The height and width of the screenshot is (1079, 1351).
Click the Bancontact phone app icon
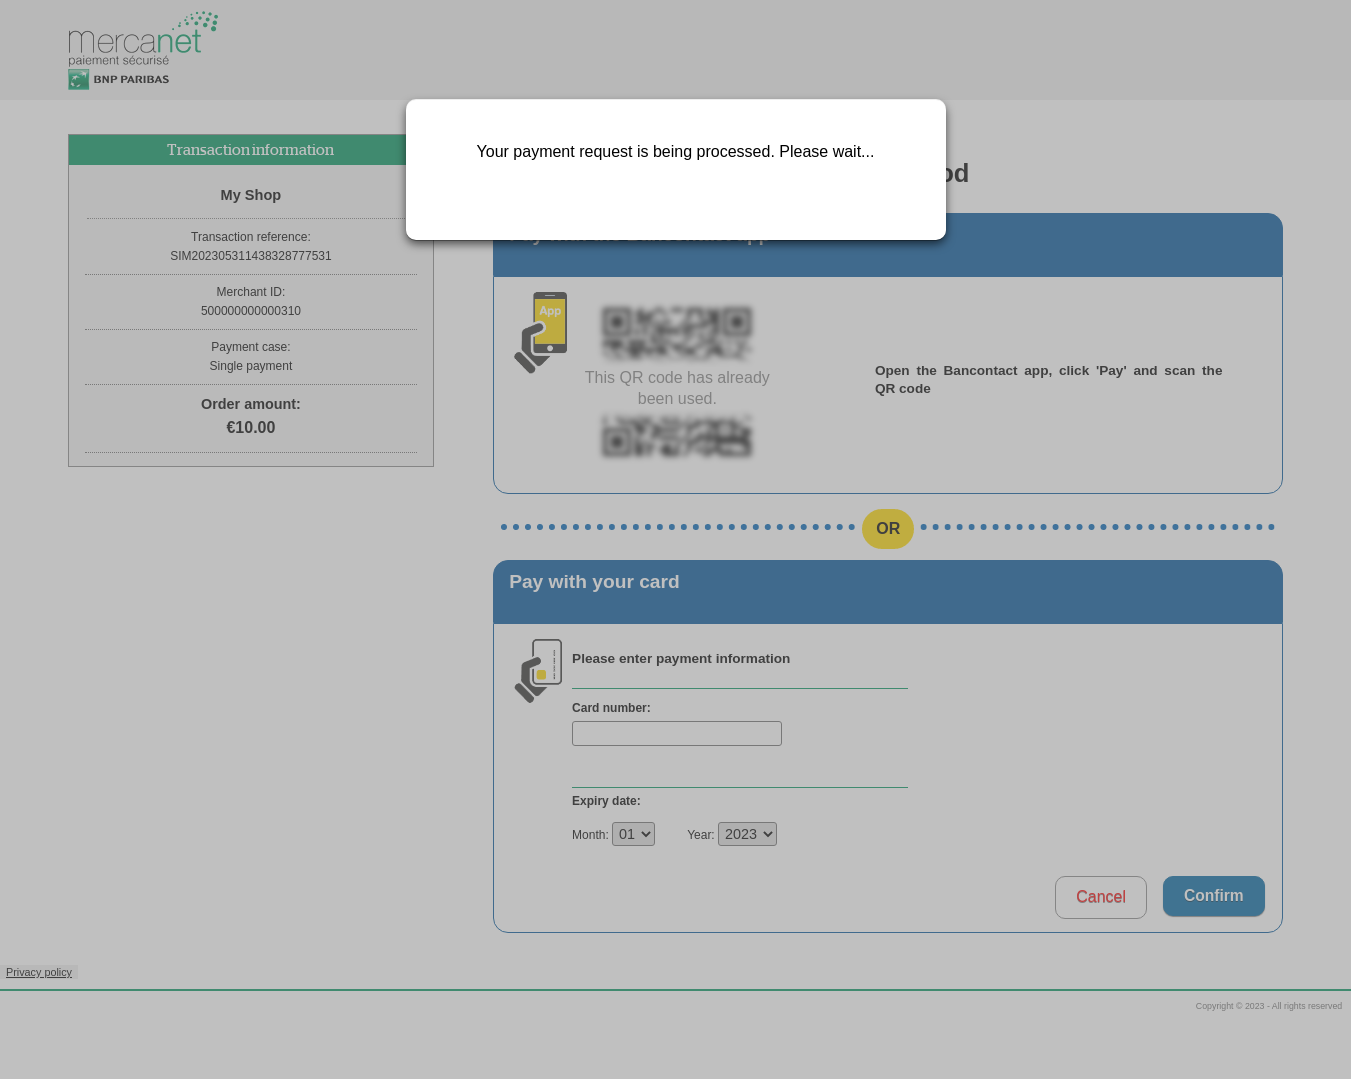(542, 332)
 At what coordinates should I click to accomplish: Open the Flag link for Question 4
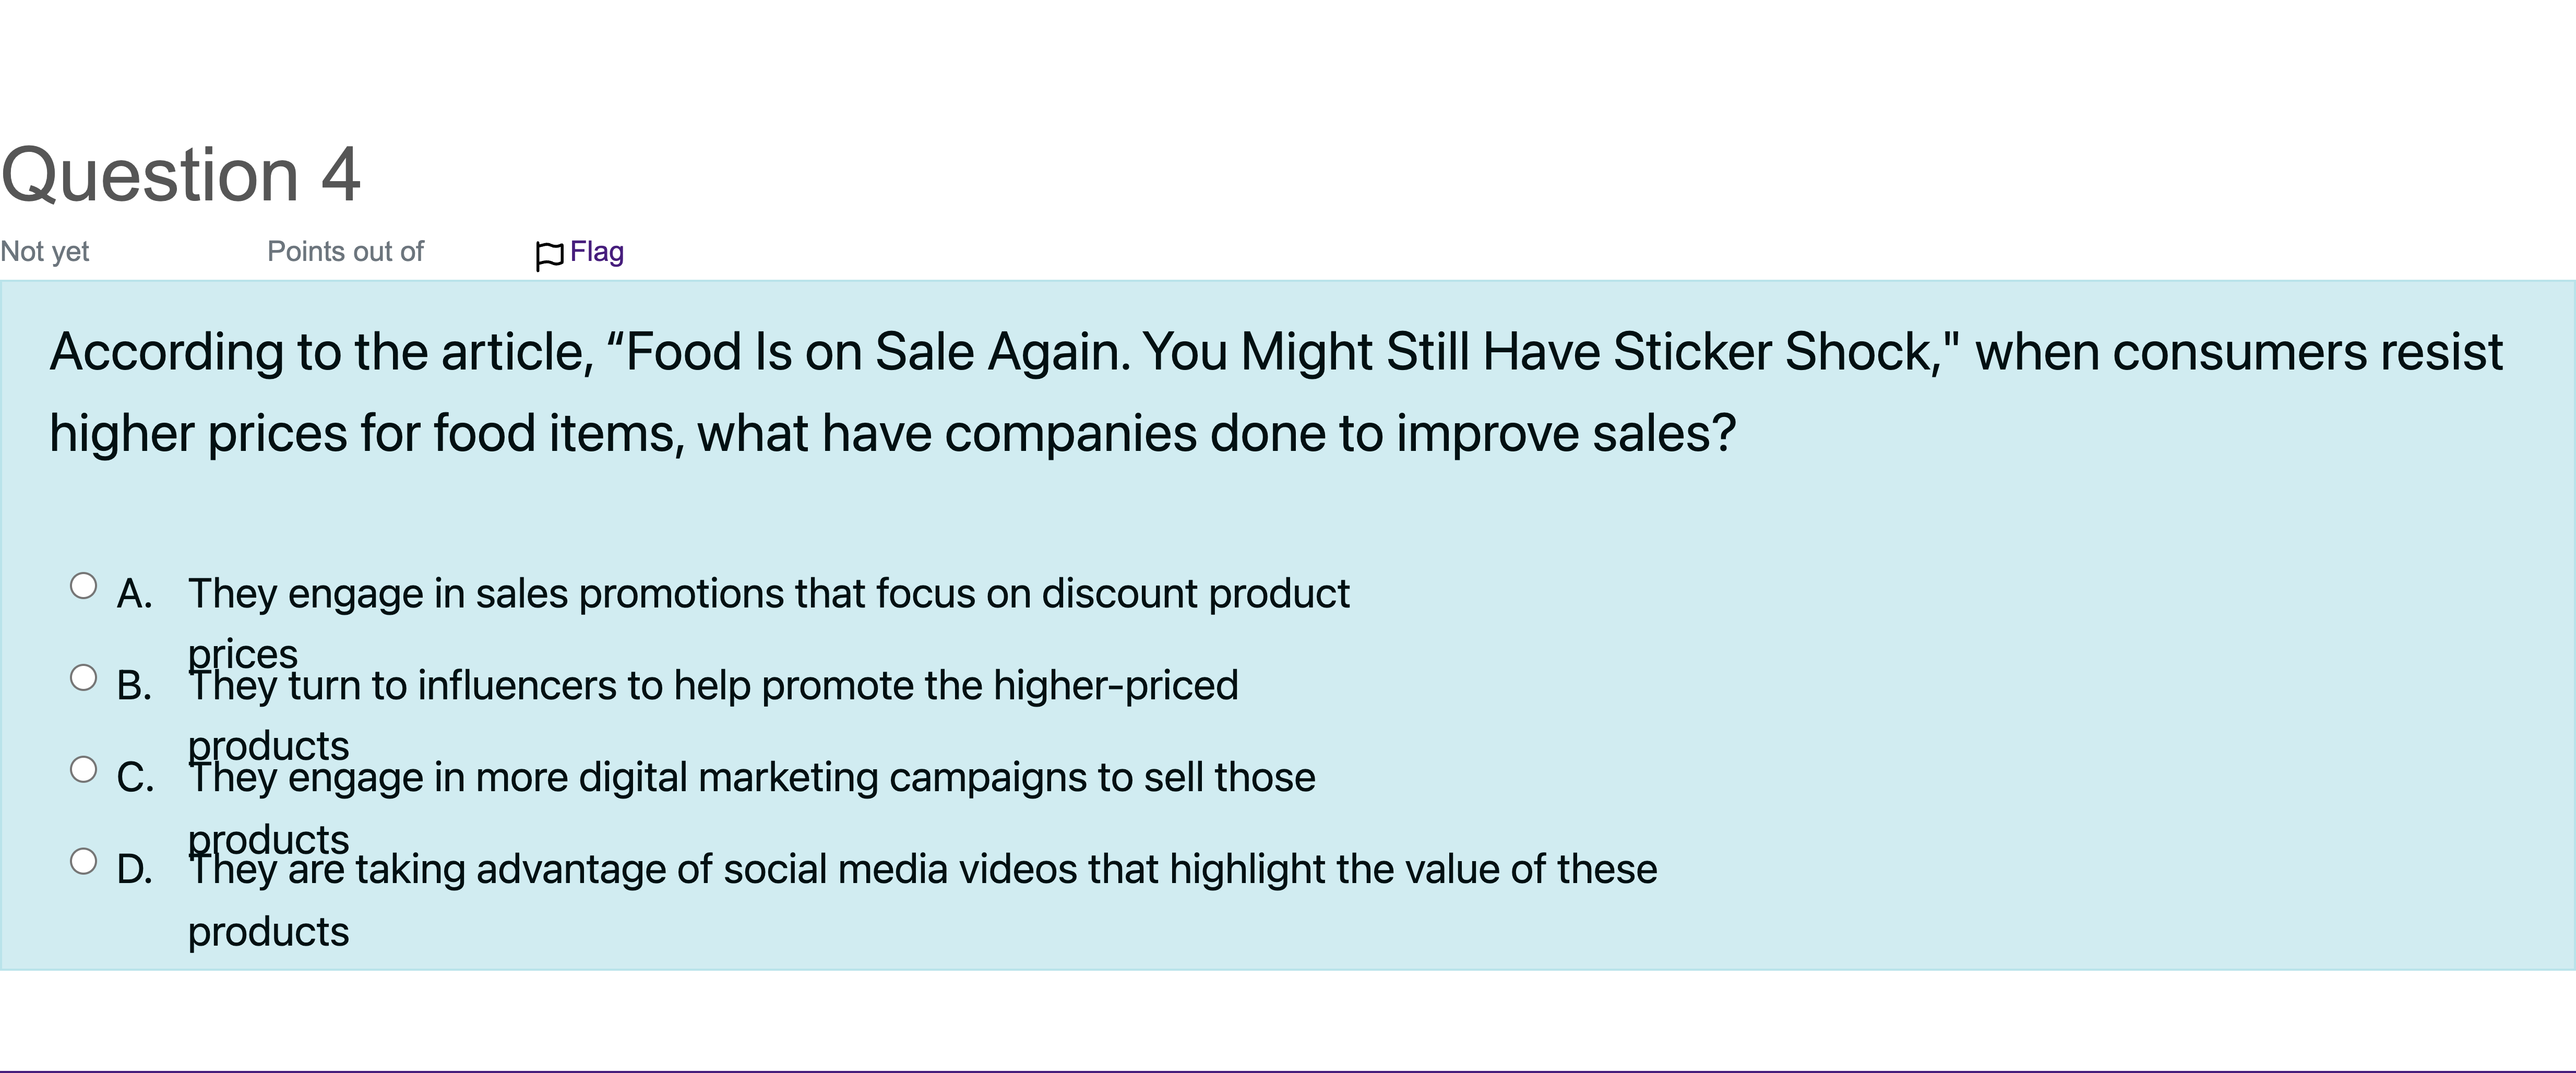click(x=597, y=252)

····················

Required work >>
The range to print runs from the line with "Click the Bancontact phone app icon" through the last line of the entries, both included; keep it exact and skip the pictures.

Exercise response >>
Click the Bancontact phone app icon
(542, 332)
 At what coordinates should I click to accomplish: Open the Flag link for Question 4
click(x=597, y=252)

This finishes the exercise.